-->

Sayyidah Hajar : Berlian yang terus Bersinar

BLANTERLANDINGv101
7702235815698850174

Sayyidah Hajar : Berlian yang terus Bersinar

09 June 2025

Sayyidah Hajar : Berlian yang terus Bersinar

09 June 2025


 


Sosok ini seolah dipersiapkan jauh-jauh hari sebagai pendamping mulia dari Bapak Tauhid. Karena memang hanya sosok mulia yang dipertautkan jiwanya dengan orang yang juga mulia. Hanya pribadi yang luhur diperjumpakan dengan pribadi yang juga luhur. Meski pada mulanya, beliau harus menjalani kehidupan yang sengit, pahit, dan penuh cobaan yang melulu membelit, menapaki onak dan duri, kesabaran seolah menjadi mahkota yang senantiasa menghiasi hidupnya.

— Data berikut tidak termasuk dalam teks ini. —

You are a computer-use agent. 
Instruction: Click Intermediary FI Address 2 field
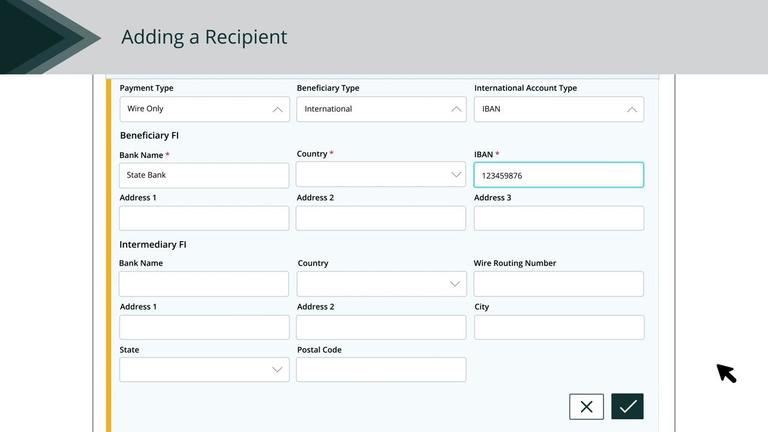[381, 327]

Terpaan masalah justru membuat dirinya makin bersinar. Seperti kegelapan malam yang membuat rembulan itu kian bersinar indah. Atau seperti batu yang diproses menjadi berlian. Ia harus diterpa panas dengan tingkat derajat yang sangat tinggi. Terpaan panas yang sengit bukan untuk menghancurkan batu, tetapi untuk menempa agar batu berubah menjadi berlian yang mulia. Mengandung magnit bagi semua manusia.  

Beliau berasal dari keluarga ningrat, ayahnya pemangku sebuah kerajaan yang terhormat. Dia mendapati kehidupan bertabur semerbak bunga keindahan, cahaya kemuliaan, dan kehormatan. Sehingga rasa syukur terus-menerus memenuhi kehidupannya. Tiada pagi yang beliau jumpai kecuali diisi dengan rasa syukur. Kebahagiaan tidak hanya bertebaran di luar, namun juga seperti bertaburan di dalam dirinya dengan syukur yang terus dilangitkan. Bagaimana dia hidup di kampung yang sangat rukun masyarakatnya. Saling tolong menolong menjadi semangat mereka.

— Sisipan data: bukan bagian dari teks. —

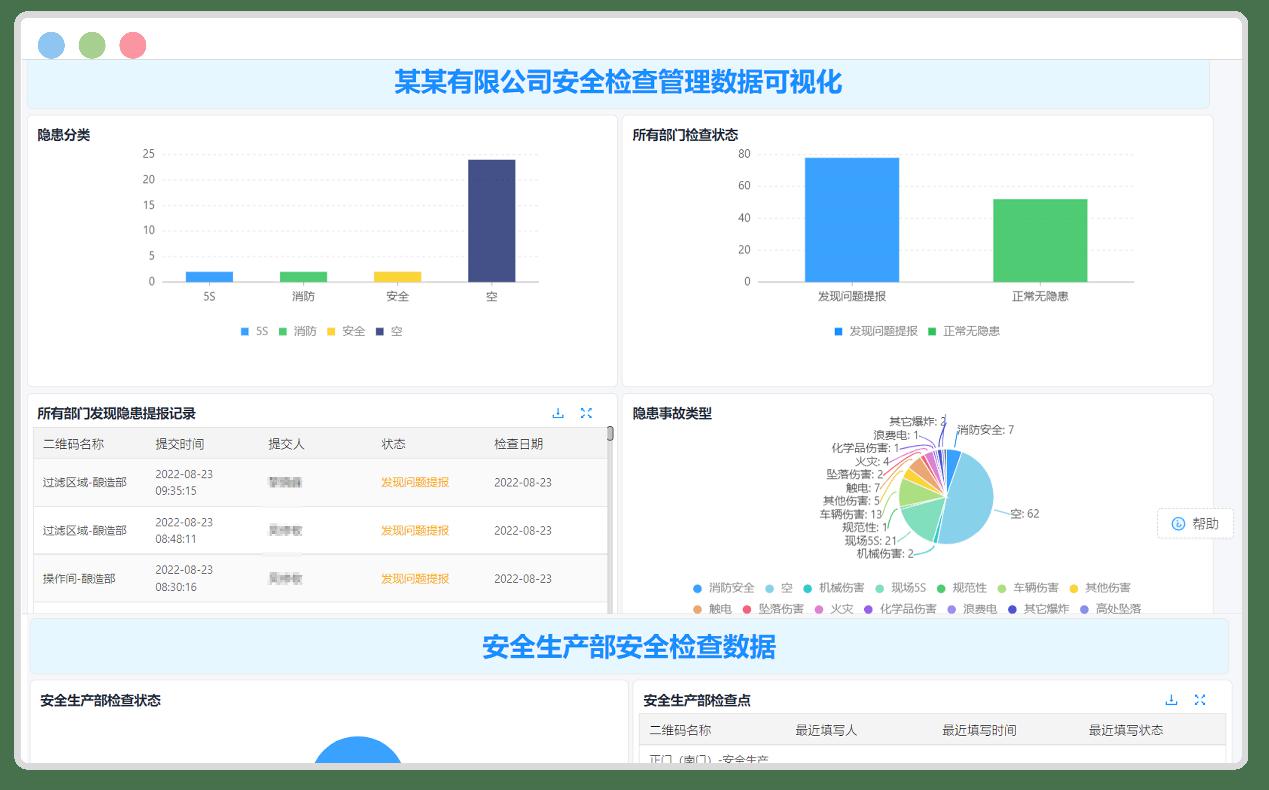Image resolution: width=1269 pixels, height=790 pixels.
Task: Click the download icon on 所有部门发现隐患提报记录 panel
Action: pos(558,412)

Sehingga datanglah sebuah peristiwa sengit yang menghantam kerajaannya. Kerajaan harus berhadap-hadapan dengan kerajaan lain dalam suasana perang yang mencekam. Terjadi baku hantam, dan peperangan yang menghasilkan banyak korban berjatuhan. Ujungnya kerajaan yang dipangku oleh keluarga Siti Hajar harus menelan pahitnya kekalahan. Bukan hanya kalah, raja harus rela meregang nyawa. Sementara Siti Hajar harus menerima dirinya jadi tawanan perang. Bersama dengan berjubel dan berdesak-desakan manusia diangkut kapal. Itulah awal peristiwa yang membuat seolah seluruh kebahagiaan yang disusun selama ini harus runtuh, dan direnggut semuanya. Di depan, seolah beliau mendapati lorong kegelapan tanpa ujung, tanpa cahaya.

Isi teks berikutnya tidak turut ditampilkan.